Would you please output all the records exactly as given? Pictures should not appear in the copy.

(Dataset records)

————————

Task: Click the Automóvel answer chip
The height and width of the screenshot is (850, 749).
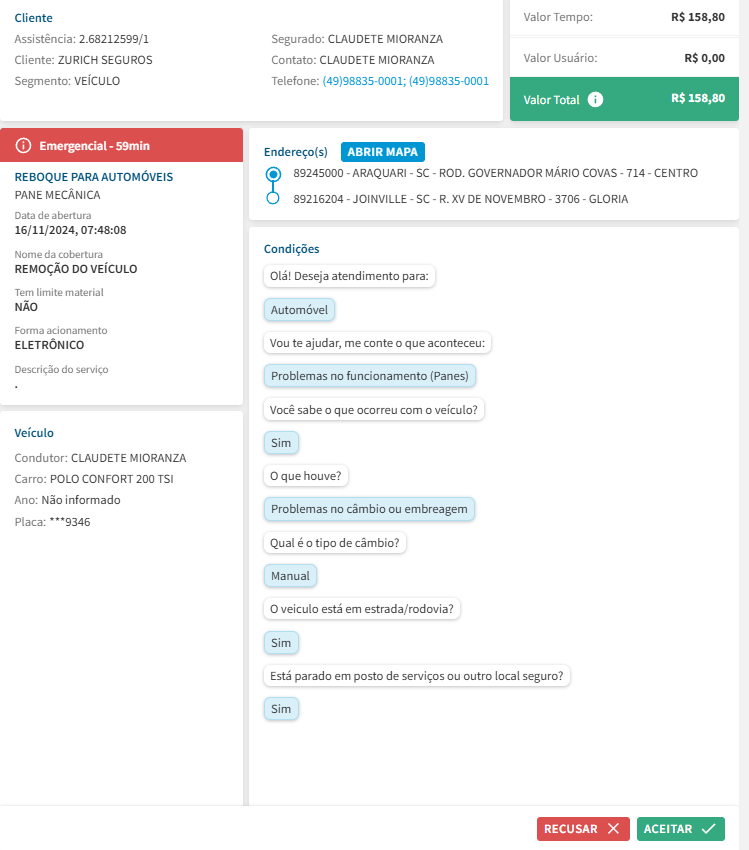Action: 300,310
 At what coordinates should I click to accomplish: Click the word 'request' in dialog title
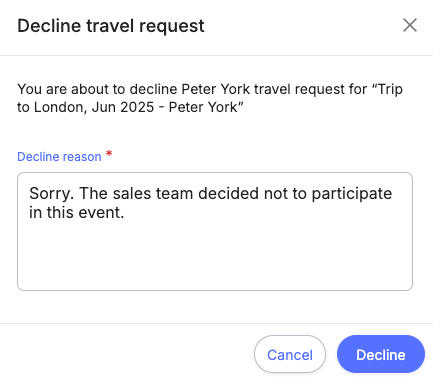coord(171,27)
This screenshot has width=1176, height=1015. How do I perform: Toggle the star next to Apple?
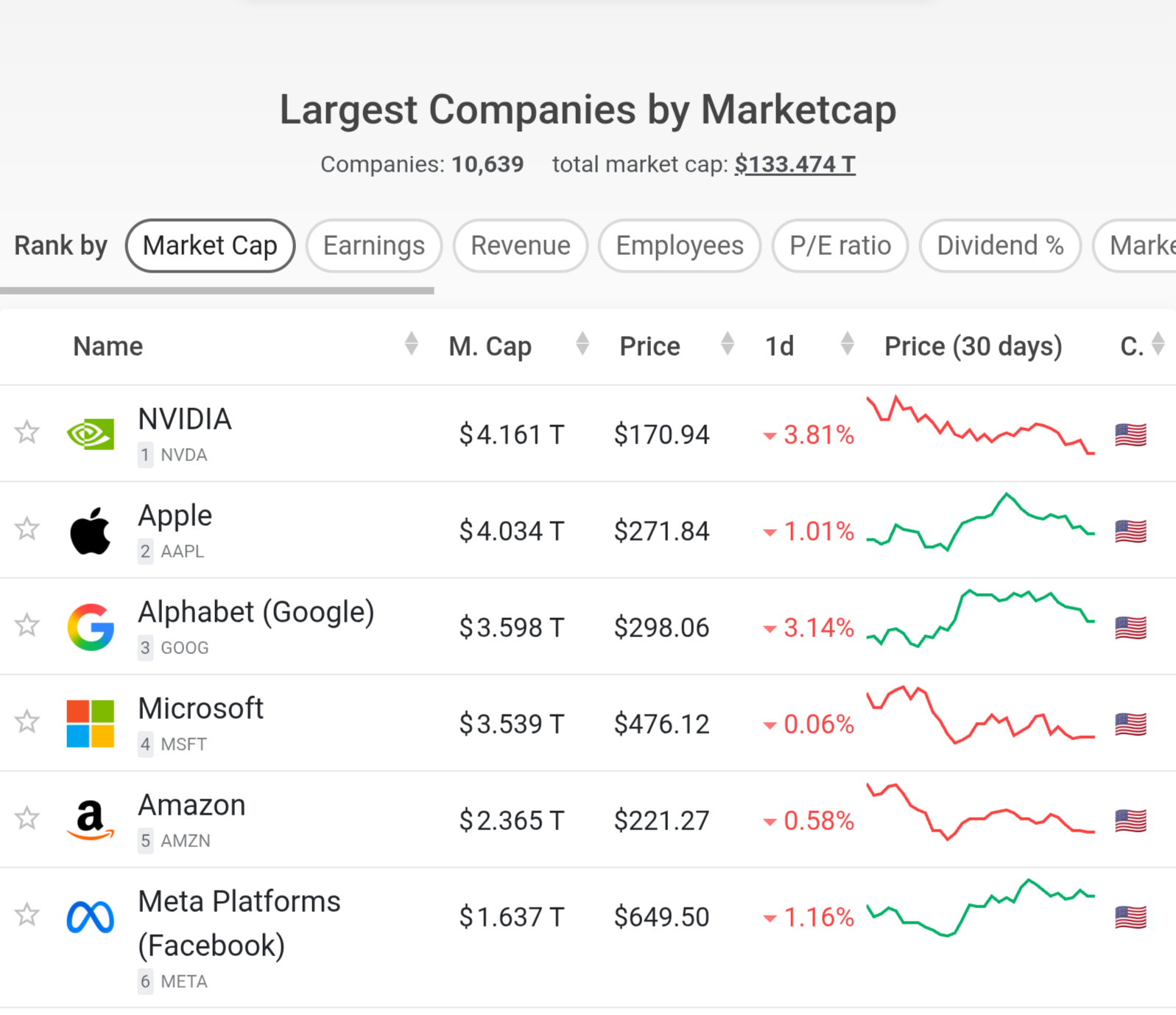[x=27, y=529]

————————

#### RESPONSE TO THIS TASK
Task: Click the Automóvel answer chip
The height and width of the screenshot is (850, 749).
Action: 300,310
 At what coordinates should I click to accomplish: Click the word 'request' in dialog title
coord(171,27)
This screenshot has width=1176, height=1015. How do I perform: Toggle the star next to Apple?
[x=27, y=529]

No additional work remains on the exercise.